Unfortunately, working in person isn’t always an option for teams in the real world, but I have to emphasize how smoothly things go when people are working in the same room.
Whenever you can, I encourage you to meet with collaborators in person. Just work in the same space. You don’t need to talk the entire time or share everything you’re doing, but being face to face makes it so much easier to get any small concern worked out. Getting those small questions answered as they arise keeps the entire project moving forward.
2. Check in with Clients as Often as You Can
When I initially met with our nonprofit rep (prior to the weekend event), I figured meeting with her and the other members once per day over the weekend would be enough. We’d just need to check in, show them our progress, and adjust from there.
We were very fortunate to have an incredibly invested nonprofit. Three to four members showed up every day—not just to check in and offer their opinions, but to sit with us, work through issues, and generally just be available to talk about the project.
It certainly was not a requirement for the nonprofit members to stay as long as they did each day, but they sacrificed time from their weekend to help in any way they could. Having them around made this experience better for our team and better for them. With the members in the room with us, we could ask about anything that came up during the project—large issues or small details.
Plus, the small conversations we had with our nonprofit simply because we were checking in quite often, led us to a fuller understanding of their work and what they needed from us. We were able to grasp the scope of the project much quicker and more completely than if we had been trying to figure it out on our own and only showing them completed tasks.
It's common practice to sit down with a client, have an initial conversion, and run away to your private cave to complete a project on your own—only showing the client the completed version. In my experience, this method leads to frustration and rigidness when the client is not 100% satisfied and requests revisions. Setting up more meetings or agreeing to a very open, back-n-forth dialogue throughout the project can eliminate confusion and vastly decrease the number of revisions to the final draft.

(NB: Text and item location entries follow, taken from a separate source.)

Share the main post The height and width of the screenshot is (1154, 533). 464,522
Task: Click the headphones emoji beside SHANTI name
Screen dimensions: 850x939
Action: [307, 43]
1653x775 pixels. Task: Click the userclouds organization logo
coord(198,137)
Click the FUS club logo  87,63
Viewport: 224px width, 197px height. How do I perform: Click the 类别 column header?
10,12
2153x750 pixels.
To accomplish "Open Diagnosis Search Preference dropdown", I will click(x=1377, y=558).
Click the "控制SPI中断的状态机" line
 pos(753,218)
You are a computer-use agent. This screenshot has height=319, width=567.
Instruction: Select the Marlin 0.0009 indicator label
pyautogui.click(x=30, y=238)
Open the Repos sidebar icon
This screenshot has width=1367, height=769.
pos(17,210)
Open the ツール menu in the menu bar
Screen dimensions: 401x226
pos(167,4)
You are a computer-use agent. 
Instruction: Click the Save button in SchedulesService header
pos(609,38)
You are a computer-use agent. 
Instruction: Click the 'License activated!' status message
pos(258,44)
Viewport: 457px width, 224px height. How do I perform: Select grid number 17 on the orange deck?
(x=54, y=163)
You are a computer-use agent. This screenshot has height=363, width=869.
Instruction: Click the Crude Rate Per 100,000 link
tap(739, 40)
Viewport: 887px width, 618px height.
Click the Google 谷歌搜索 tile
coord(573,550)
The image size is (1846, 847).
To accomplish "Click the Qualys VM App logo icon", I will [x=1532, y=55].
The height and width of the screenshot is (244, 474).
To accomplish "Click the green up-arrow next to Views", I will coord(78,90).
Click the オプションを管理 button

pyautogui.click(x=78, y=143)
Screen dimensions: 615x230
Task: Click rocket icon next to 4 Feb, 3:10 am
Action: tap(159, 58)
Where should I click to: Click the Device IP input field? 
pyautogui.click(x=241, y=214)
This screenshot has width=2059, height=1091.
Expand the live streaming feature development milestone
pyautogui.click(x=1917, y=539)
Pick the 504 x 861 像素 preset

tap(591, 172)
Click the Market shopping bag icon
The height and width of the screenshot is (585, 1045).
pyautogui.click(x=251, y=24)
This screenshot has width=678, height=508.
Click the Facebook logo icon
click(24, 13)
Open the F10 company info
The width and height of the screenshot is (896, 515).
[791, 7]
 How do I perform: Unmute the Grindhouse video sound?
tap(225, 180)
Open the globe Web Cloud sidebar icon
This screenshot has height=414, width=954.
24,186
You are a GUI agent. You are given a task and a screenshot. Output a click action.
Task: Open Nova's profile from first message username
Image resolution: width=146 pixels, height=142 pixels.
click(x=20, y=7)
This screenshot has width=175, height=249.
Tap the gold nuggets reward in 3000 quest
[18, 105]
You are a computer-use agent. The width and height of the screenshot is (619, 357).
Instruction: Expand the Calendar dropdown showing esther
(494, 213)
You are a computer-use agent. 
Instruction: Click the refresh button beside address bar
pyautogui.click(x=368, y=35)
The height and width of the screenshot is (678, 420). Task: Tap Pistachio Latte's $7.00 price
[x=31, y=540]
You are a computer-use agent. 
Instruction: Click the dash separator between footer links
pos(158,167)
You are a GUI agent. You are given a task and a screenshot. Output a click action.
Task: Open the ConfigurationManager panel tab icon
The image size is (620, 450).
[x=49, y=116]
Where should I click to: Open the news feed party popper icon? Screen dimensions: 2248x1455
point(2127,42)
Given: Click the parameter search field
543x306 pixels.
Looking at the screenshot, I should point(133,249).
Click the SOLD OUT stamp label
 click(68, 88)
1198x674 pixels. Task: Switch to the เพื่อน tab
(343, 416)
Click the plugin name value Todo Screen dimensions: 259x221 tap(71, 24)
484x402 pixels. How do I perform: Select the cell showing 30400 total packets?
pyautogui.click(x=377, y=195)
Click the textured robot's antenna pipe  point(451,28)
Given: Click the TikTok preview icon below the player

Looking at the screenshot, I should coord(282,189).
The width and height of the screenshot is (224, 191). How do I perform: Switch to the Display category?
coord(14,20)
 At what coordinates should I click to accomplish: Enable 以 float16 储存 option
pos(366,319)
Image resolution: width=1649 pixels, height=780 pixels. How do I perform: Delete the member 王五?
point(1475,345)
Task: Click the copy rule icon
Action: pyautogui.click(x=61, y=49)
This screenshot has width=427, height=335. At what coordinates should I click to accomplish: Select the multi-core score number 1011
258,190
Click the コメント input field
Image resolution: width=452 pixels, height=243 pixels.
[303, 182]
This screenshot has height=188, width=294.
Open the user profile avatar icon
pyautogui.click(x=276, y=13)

This may be a great place to bring Slack into play. With your client, create a Slack channel specifically for discussing a project. Then, whenever there’s a message in your channel, you both know to answer it quickly to keep the project moving. This way, you aren’t waiting for your message to be found in their inbox. There’s an unspoken urgency to answer chat messages that isn’t as prevalent for email.
3. Genuine Excitement and Passion is Infectious
Throughout all of the preplanning, Team Lead training, and long hours of the actual event, the Weekend for Good leaders emulated excitement and positivity. Every single one was always smiling, checking in on teams, and asking how they could help.
The Weekend for Good leaders did such a good job of hyping everyone up that even at 3 a.m. when I was finally home Friday evening, I found it hard to calm down. Everyone’s genuine happiness at the event filled me up and lasted all weekend and beyond. (As you can tell by this impressively long blog post, I just can’t stop talking about Weekend for Good.)
Everything is more enjoyable when you are excited about it. Whenever you can, find something to be excited about in your work, and share it with your coworkers. Make games out of everyday tasks. Take a minute to appreciate the work you do and why you do it. Life’s too short to drag your feet to work every day. You’ve got to find the good.
Some final Weekend for Good stats: 1 weekend. 220 volunteers. 18 nonprofits. Over $370,000 worth of donated development/design work.
As the Weekend for Good leaders said to all of us at the close of the event, we did good for those who do good.